AIM OF THE TASK ▸
Reproduce word for word the lines between the one containing "This screenshot has height=673, width=886." and the end of the entries below, both inclusive; leave out pictures.

Segment Open

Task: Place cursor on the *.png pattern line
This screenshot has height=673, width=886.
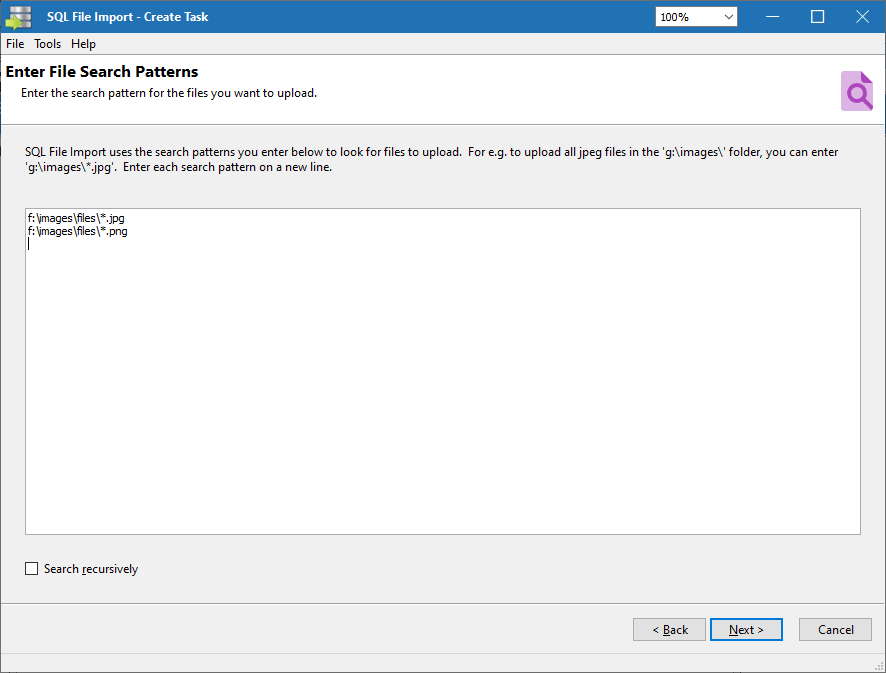Action: [x=77, y=231]
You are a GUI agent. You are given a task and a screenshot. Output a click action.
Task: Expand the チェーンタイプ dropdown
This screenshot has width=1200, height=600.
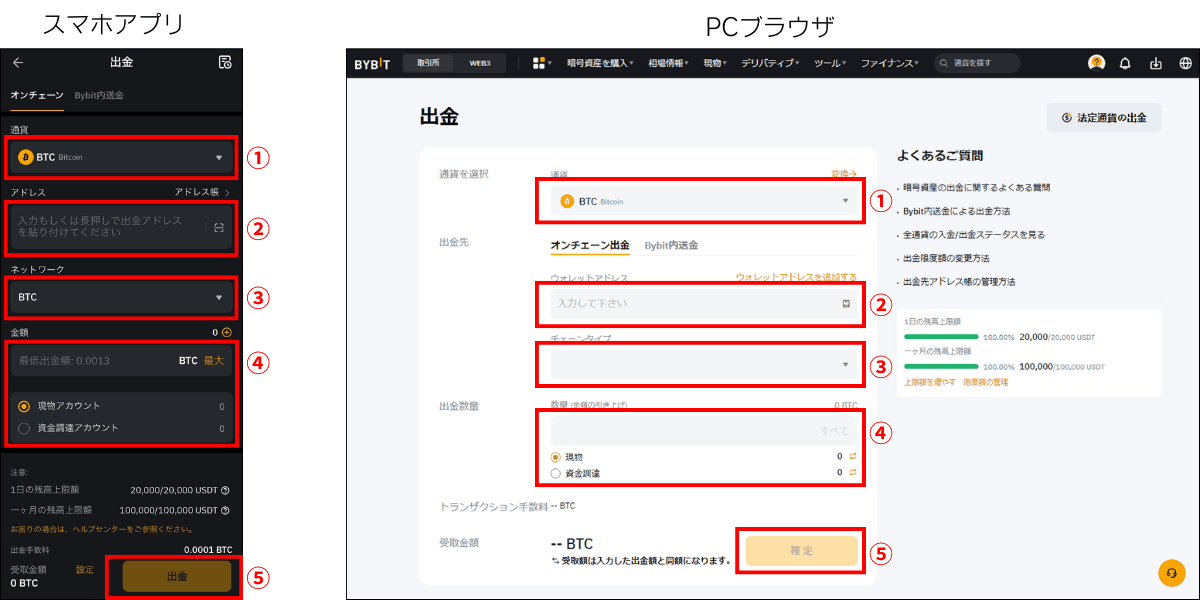point(705,364)
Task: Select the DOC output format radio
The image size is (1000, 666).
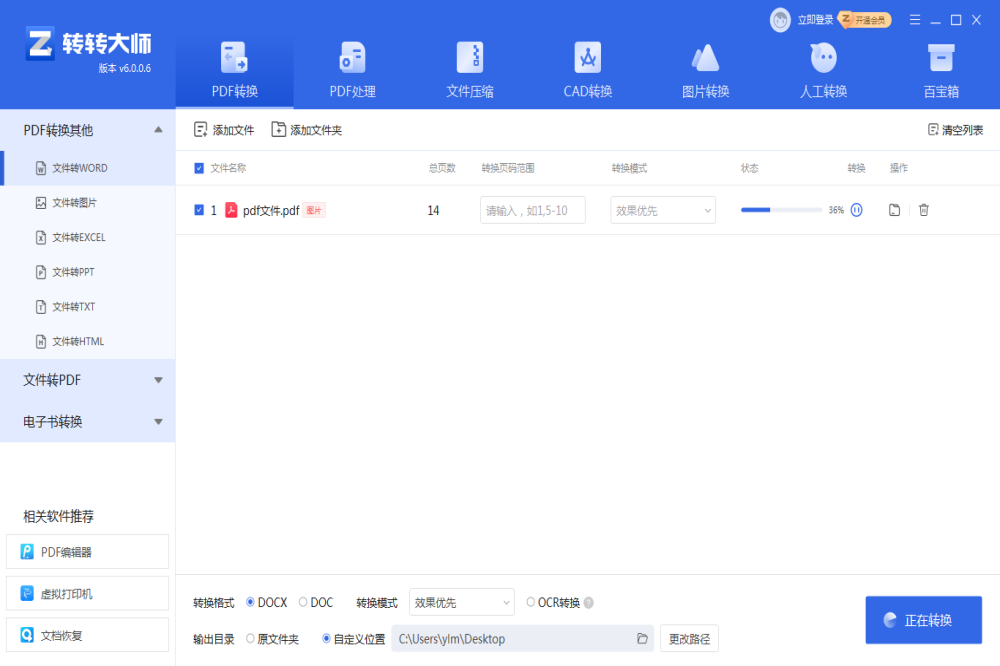Action: pos(303,602)
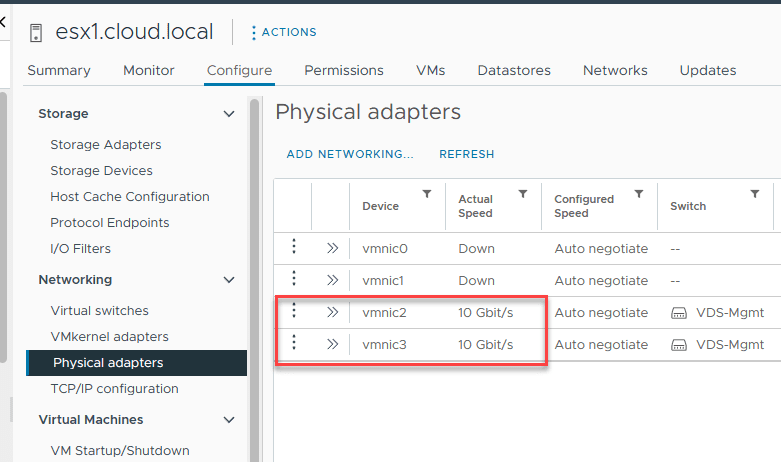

Segment Closed

SOLUTION TO THIS EXERCISE ▸
This screenshot has height=673, width=886.
Action: [x=77, y=231]
You are a GUI agent. You are given a task and a screenshot. Output a click action.
Task: Expand the チェーンタイプ dropdown
This screenshot has width=1200, height=600.
point(705,364)
Task: Select the DOC output format radio
The image size is (1000, 666).
Action: pos(303,602)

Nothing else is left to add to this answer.